In the computer world, use restricted resource you have to generate maximum benefit is what we always want to pursue.

For now, suppose you are a dominator of m 0s and n 1s respectively. On the other hand, there is an array with strings consisting of only 0s and 1s.
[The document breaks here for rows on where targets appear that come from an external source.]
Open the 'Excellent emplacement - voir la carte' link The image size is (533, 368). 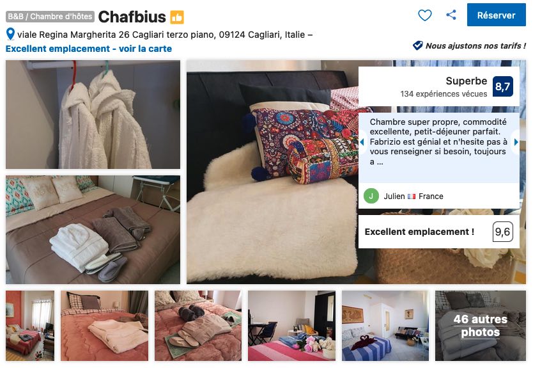point(89,49)
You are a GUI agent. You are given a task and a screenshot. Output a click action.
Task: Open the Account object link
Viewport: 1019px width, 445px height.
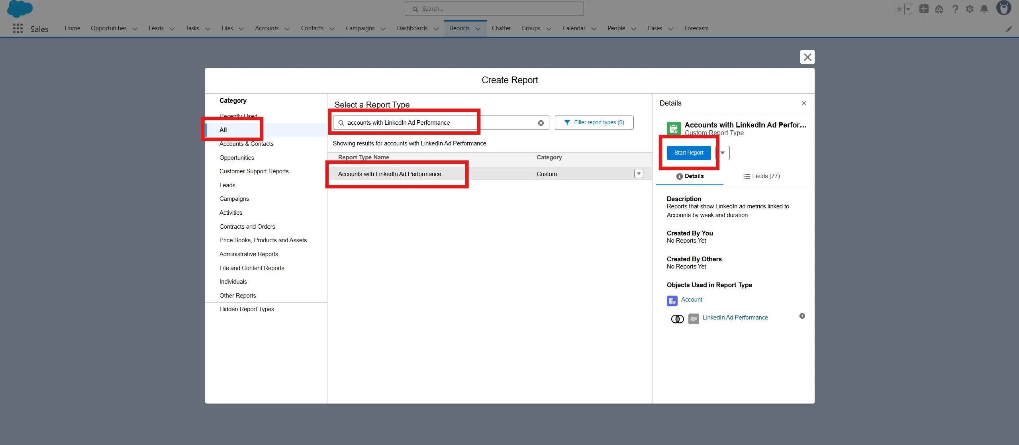tap(691, 300)
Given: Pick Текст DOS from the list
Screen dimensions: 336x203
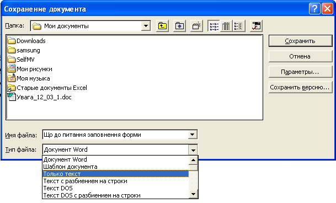Looking at the screenshot, I should tap(116, 188).
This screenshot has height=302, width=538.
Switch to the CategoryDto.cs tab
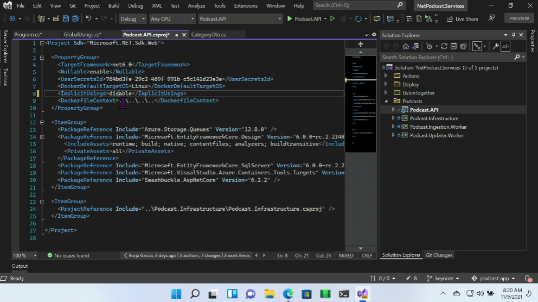click(209, 35)
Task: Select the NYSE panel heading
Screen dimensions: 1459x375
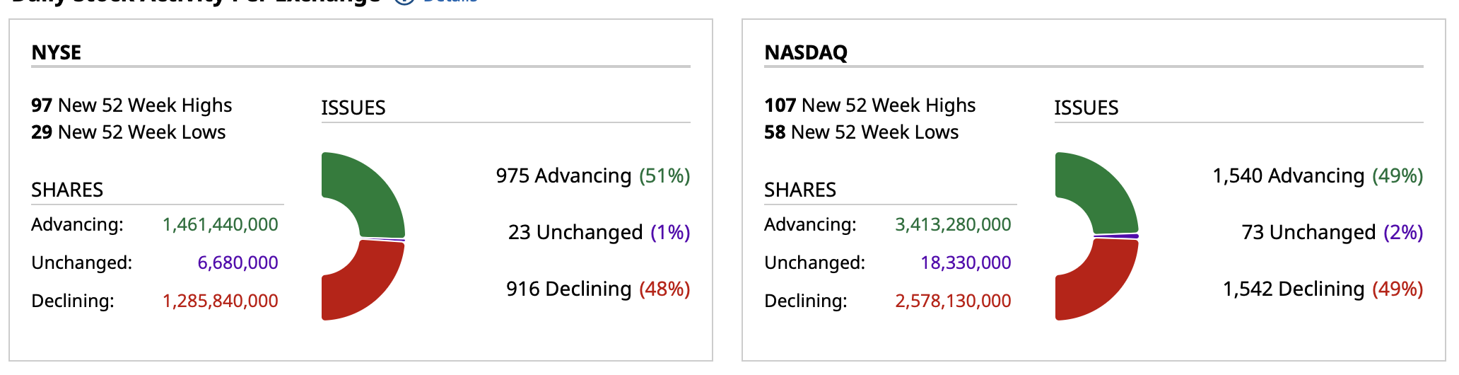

Now your task is to find the maximum number of strings that you can form with given m 0s and n 1s. Each 0 and 1 can be used at most once.

Note:

• The given numbers of 0s and 1s will both not exceed 100
• The size of given string array won't exceed 600.

Example 1:

Input: Array = {"10", "0001", "111001", "1", "0"}, m = 5, n = 3
Output: 4

Explanation: This are totally 4 strings can be formed by the using of 5 0s and 3 1s, which are “10,”0001”,”1”,”0”

Example 2:

Input: Array = {"10", "0", "1"}, m = 1, n = 1
Output: 2

Explanation: You could form "10", but then you'd have nothing left. Better form "0" and "1".

my solution:

#include<vector>
#include<iostream>
#include<algorithm>
using namespace std;
class Solution {
public:
  int findMaxForm(vector<string>& strs, int m, int n) {     
    vector<int> list;
    bool flag = true;
    for (vector<string>::iterator i = strs.begin(); i != strs.end(); i++) {
      int count0 = 0, count1 = 0;
      for (auto p : *i) { if (p == '0') count0++; else count1++; }
      if ((m >= count0 && n >= count1)) {
        flag = false;
        vector<string> strs_cp = strs;
        strs_cp.erase(strs_cp.begin() + (i - strs.begin()));
        list.push_back(1 + findMaxForm(strs_cp, m - count0, n - ((*i).length() - count0)));
      }
    }
    if (!flag) return *max_element(list.begin(), list.end()); else return 0;
  }
};

在自己做这道题的过程中我使用的是递归的想法，能做出正确的答案，但是提交到leetcode显示Time limit exceeded。递归的做法虽然能做但是并没有利用到相同的子结构来降低复杂度。于是改出了一个非递归的做法。

#include<vector>
#include<iostream>
#include<algorithm>
using namespace std;
class Solution {
public:
  int findMaxForm(vector<string>& strs, int m, int n) {     
    vector<vector<int>> memory(m + 1, vector<int>(n + 1, 0));
    for (auto &s : strs) {
      int count0 = 0, count1 = 0;
      for (auto p : s) { if (p == '0') count0++; else count1++; }
      for (int i = m; i >= count0; i--) {
        for (int j = n; j >= count1; j--) {
          memory[i][j] = max(memory[i][j], memory[i - count0][j - count1] + 1);
        }
      }
    }
    return memory[m][n];
  }
};

用一个表来记录每组成一个字符串之后的状态。